- [TRAVAIL À FAIRE]:
a) Dans l'extrait sur l'évaluation psychiatrique de l'accusé, qui paie actuellement les psychiatres choisis par la poursuite et par l'accusé ?
b) Poursuivez, s'il vous plaît, l'extrait sur l'évaluation psychiatrique de l'accusé à partir de sa dernière phrase.

- [TEXTE FOURNI]:
M. Manson: À l'heure actuelle, la poursuite et l'accusé doivent chacun choisir un psychiatre et c'est l'État qui paie pour ces services. Selon le projet de loi, il n'y aura qu'une seule évaluation déterminante. Vous avez tout à fait raison que l'accusé peut présenter ses propres preuves. Il faut cependant voir s'il aura les moyens de le faire. Les programmes d'aide juridique financeront-ils de tels témoignages et pourra-t-on vraiment s'attaquer à ce que l'on considérera comme étant l'évaluation appropriée si le projet de loi stipule que le juge doit demander à l'équipe locale d'experts légistes de faire cette évaluation?

Je suis d'accord avec vous, c'est un des droits de la défense. En jouera-t-elle ou non, nous ne le savons pas. Nous ne savons pas non plus si cela permettra de remplacer l'évaluation demandée par le juge.

- [LIGNES DE DONNÉES]:

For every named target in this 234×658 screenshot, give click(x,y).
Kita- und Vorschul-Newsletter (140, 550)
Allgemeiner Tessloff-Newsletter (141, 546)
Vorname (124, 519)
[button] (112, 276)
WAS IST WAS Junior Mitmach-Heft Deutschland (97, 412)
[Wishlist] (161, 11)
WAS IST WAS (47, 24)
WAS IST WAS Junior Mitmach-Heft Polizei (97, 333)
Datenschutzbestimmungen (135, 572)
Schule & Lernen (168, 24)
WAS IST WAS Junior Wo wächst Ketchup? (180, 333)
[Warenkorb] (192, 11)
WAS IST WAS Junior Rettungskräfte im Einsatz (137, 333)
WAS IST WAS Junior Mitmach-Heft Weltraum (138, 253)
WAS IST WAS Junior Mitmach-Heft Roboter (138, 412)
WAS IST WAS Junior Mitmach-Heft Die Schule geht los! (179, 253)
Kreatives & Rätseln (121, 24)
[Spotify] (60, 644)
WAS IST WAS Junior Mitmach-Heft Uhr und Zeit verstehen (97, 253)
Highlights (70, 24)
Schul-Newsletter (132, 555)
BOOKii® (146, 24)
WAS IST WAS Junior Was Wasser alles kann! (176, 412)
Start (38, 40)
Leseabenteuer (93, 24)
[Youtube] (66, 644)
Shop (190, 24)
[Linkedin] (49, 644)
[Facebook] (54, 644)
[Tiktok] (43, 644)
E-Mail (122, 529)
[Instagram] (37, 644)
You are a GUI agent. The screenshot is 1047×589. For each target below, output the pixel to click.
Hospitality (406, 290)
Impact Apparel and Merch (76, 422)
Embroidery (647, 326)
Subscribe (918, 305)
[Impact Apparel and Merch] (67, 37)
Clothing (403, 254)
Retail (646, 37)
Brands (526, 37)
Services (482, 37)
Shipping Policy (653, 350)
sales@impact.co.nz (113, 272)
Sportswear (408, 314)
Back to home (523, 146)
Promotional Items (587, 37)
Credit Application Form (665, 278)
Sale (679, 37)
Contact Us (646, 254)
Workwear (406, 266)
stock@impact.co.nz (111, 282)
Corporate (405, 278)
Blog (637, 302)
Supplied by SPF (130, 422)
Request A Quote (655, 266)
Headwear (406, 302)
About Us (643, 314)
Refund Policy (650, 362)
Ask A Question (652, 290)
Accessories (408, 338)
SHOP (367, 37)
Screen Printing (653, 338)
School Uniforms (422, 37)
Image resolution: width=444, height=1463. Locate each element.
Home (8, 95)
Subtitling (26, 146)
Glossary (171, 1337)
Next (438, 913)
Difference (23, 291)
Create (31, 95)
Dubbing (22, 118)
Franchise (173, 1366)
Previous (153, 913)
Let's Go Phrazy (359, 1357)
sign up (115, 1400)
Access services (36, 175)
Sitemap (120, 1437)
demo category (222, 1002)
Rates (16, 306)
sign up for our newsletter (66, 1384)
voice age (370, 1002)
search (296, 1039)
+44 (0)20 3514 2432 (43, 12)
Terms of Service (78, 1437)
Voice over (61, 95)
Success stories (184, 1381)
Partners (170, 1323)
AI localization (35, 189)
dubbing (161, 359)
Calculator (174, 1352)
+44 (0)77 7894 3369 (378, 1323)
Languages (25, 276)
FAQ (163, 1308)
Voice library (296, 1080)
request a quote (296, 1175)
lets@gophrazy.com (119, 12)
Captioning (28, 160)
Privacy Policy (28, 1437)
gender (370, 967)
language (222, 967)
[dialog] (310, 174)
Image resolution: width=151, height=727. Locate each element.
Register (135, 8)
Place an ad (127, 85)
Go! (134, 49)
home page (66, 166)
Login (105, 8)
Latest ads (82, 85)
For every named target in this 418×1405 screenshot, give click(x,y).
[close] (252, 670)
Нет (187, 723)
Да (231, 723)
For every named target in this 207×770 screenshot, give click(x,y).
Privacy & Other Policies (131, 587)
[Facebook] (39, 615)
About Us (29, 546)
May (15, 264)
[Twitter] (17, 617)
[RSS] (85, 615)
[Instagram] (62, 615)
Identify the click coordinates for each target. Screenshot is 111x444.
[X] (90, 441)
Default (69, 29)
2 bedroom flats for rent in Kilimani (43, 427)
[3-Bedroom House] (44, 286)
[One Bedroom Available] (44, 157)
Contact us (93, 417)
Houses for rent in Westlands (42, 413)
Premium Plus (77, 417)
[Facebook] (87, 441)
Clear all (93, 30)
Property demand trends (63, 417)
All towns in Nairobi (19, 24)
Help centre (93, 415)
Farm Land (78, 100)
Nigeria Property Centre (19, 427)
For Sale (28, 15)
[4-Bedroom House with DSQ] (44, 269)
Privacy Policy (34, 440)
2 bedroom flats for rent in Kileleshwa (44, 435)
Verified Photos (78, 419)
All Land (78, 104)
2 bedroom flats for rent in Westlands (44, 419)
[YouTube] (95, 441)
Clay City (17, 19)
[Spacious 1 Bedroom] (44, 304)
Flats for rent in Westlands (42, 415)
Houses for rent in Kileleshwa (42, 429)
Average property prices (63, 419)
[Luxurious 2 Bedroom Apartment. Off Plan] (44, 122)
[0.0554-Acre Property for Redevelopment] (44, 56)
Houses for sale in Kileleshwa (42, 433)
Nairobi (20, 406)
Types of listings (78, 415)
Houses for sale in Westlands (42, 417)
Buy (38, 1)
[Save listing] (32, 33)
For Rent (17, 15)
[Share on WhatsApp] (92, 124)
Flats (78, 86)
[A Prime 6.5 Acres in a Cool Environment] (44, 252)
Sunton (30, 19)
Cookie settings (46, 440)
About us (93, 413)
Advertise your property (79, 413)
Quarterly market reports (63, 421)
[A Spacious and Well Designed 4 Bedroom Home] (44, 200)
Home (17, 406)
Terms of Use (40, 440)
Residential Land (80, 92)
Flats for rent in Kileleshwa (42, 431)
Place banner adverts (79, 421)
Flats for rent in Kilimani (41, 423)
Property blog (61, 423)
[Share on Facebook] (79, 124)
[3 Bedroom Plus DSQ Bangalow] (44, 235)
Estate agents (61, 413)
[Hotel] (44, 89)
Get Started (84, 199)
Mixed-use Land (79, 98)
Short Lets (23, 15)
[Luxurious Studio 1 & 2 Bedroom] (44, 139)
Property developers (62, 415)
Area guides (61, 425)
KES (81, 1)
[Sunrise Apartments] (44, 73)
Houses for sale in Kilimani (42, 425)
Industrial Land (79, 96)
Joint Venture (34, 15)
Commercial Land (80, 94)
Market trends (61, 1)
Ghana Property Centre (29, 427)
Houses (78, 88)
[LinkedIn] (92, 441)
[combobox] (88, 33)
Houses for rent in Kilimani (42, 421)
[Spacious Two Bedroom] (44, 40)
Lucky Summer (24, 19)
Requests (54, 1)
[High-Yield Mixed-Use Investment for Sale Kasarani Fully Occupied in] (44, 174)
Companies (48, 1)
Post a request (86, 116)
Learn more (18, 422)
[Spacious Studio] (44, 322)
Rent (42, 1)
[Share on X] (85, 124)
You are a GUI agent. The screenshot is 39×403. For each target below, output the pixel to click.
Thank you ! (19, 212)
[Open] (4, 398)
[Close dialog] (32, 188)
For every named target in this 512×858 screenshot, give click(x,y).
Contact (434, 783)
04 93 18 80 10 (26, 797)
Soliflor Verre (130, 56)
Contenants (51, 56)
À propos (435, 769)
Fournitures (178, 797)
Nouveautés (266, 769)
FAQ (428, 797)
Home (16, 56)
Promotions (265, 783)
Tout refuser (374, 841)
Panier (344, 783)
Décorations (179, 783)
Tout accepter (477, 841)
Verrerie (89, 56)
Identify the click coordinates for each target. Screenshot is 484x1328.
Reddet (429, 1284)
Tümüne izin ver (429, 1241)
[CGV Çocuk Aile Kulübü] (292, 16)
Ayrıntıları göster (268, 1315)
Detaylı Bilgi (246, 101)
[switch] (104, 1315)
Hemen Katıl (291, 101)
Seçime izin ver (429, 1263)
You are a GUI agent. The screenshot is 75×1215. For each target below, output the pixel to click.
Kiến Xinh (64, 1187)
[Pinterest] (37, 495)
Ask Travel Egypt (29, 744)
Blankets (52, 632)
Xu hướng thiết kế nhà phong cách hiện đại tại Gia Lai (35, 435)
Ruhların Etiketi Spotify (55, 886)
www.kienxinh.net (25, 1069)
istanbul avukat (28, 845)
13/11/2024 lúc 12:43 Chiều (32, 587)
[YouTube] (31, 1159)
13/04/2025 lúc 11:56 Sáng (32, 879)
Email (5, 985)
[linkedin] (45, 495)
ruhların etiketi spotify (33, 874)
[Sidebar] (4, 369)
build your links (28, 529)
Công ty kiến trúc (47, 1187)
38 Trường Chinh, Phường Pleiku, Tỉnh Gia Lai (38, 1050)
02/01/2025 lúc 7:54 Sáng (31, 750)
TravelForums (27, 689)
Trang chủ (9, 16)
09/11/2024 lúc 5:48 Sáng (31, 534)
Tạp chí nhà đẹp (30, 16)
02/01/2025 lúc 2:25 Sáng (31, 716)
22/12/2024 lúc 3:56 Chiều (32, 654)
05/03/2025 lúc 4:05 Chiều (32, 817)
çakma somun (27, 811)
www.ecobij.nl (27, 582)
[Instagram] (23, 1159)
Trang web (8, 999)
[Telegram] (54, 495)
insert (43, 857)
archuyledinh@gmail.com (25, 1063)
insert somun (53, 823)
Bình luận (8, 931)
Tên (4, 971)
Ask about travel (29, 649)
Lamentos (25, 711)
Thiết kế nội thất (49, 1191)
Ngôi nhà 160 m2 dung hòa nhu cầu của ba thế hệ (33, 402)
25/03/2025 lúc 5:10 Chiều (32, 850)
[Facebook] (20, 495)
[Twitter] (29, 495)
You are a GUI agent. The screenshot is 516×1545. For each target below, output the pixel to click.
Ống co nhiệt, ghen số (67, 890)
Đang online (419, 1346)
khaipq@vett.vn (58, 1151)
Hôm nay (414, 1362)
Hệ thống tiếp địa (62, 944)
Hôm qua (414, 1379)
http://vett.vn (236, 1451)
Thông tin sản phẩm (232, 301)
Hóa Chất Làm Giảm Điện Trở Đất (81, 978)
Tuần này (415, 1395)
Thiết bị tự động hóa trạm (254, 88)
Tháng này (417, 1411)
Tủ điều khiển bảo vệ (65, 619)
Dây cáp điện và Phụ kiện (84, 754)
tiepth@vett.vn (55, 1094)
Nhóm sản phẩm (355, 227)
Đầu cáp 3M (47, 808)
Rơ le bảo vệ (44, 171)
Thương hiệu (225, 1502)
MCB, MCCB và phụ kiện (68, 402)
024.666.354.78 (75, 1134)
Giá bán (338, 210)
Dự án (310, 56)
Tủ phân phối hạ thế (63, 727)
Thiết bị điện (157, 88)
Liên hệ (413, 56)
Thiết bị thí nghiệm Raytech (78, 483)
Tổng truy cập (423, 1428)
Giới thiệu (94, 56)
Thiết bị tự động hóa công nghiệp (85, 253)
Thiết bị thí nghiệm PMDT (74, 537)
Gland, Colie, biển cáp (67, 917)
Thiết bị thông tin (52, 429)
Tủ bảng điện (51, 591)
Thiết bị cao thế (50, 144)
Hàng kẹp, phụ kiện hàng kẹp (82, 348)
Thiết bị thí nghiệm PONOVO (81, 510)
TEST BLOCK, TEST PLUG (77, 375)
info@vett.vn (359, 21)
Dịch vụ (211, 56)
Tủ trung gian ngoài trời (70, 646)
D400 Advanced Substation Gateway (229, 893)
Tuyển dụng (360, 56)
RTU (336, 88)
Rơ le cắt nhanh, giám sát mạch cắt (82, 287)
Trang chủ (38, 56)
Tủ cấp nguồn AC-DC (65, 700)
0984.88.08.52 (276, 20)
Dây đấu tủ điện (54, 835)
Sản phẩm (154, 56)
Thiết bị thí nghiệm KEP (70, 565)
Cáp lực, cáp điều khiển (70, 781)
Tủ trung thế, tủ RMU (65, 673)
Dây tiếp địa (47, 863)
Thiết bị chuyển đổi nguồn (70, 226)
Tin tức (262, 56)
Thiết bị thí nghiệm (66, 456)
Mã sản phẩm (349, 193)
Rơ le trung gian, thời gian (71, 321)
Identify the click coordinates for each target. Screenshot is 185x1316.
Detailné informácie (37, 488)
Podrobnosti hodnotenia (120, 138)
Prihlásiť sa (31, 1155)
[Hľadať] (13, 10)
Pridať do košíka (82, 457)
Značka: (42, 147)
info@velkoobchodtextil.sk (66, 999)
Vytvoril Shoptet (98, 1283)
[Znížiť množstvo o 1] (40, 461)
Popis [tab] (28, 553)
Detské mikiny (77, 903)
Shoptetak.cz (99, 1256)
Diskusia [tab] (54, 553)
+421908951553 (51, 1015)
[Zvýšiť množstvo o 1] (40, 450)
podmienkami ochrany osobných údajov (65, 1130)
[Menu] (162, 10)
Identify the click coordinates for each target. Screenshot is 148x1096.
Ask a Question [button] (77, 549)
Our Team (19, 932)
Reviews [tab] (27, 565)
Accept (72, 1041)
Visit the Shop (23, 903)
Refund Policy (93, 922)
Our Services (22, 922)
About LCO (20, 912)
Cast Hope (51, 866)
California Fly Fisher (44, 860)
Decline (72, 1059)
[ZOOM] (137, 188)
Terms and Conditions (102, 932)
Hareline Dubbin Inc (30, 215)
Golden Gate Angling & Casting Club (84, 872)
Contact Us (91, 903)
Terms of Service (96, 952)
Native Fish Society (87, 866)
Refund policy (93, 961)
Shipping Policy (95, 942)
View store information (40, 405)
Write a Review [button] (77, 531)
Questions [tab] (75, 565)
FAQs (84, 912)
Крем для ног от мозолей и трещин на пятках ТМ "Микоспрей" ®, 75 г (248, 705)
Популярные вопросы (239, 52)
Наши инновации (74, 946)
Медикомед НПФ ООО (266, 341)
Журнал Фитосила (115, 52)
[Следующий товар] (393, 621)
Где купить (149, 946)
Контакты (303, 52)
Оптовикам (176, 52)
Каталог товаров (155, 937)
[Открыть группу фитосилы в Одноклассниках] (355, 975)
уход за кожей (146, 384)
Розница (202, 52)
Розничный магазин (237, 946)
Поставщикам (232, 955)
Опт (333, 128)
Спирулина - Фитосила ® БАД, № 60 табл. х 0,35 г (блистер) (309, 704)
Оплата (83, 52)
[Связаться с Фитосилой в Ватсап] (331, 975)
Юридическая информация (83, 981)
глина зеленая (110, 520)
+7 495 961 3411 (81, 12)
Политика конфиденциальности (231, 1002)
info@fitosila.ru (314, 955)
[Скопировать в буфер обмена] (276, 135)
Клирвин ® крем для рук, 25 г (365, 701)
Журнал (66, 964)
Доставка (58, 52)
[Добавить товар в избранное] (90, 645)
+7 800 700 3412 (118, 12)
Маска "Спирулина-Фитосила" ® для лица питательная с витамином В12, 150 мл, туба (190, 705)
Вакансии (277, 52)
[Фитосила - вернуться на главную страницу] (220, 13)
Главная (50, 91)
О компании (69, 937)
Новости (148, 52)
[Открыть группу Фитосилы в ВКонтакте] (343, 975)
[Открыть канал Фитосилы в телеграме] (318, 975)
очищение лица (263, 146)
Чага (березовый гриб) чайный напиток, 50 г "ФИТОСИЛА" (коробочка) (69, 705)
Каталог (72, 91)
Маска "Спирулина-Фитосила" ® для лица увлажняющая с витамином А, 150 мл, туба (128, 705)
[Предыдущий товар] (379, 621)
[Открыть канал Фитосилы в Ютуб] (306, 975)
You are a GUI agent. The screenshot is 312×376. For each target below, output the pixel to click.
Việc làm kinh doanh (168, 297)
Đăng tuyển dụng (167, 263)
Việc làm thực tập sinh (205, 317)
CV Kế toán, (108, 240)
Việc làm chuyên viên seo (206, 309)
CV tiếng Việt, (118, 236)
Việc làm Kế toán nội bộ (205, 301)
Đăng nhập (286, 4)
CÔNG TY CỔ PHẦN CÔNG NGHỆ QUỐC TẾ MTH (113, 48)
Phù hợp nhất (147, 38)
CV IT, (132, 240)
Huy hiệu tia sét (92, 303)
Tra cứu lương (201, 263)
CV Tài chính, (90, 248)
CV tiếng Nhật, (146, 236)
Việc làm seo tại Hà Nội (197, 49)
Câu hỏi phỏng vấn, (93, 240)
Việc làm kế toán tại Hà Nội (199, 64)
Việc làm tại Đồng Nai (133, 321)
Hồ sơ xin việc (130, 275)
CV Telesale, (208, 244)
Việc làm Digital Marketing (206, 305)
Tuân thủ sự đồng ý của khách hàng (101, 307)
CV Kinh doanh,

- [RÉPONSES PAR TÂCHE]:
a) C'est l'État qui paie pour ces services.

b)
Mais il y a quelque chose de curieux, pourquoi le groupe de travail a-t-il décidé de poser certaines de ces questions? Interrogez-vous sur le raisonnement qu'il a tenu. Dans ce cas c'est le voyage en Hollande qui a été déterminant, mais par ailleurs cette recommandation prend pour acquis que nous avons les moyens voulus. Comprenez-vous le raisonnement du groupe de travail, derrière cette recommandation demandant que le juge soit privé de ce pouvoir de décider d'une peine à durée déterminée ou indéterminée? Il faut en chercher la raison dans cette partie du rapport où l'on explique que bien des procureurs estiment qu'il est un peu décourageant après tout ce parcours, de constater que l'on avait effectivement affaire à un délinquant dangereux et de le voir ensuite bénéficier d'une peine à durée déterminée. C'est un petit peu comme si les procureurs, après avoir bien fait leur travail, et bien joué leur rôle, exigeaient une récompense. C'est le seul argument qui explique que l'on puisse demander la suppression du pouvoir discrétionnaire du juge, qui est pourtant un principe fondamental de notre Constitution.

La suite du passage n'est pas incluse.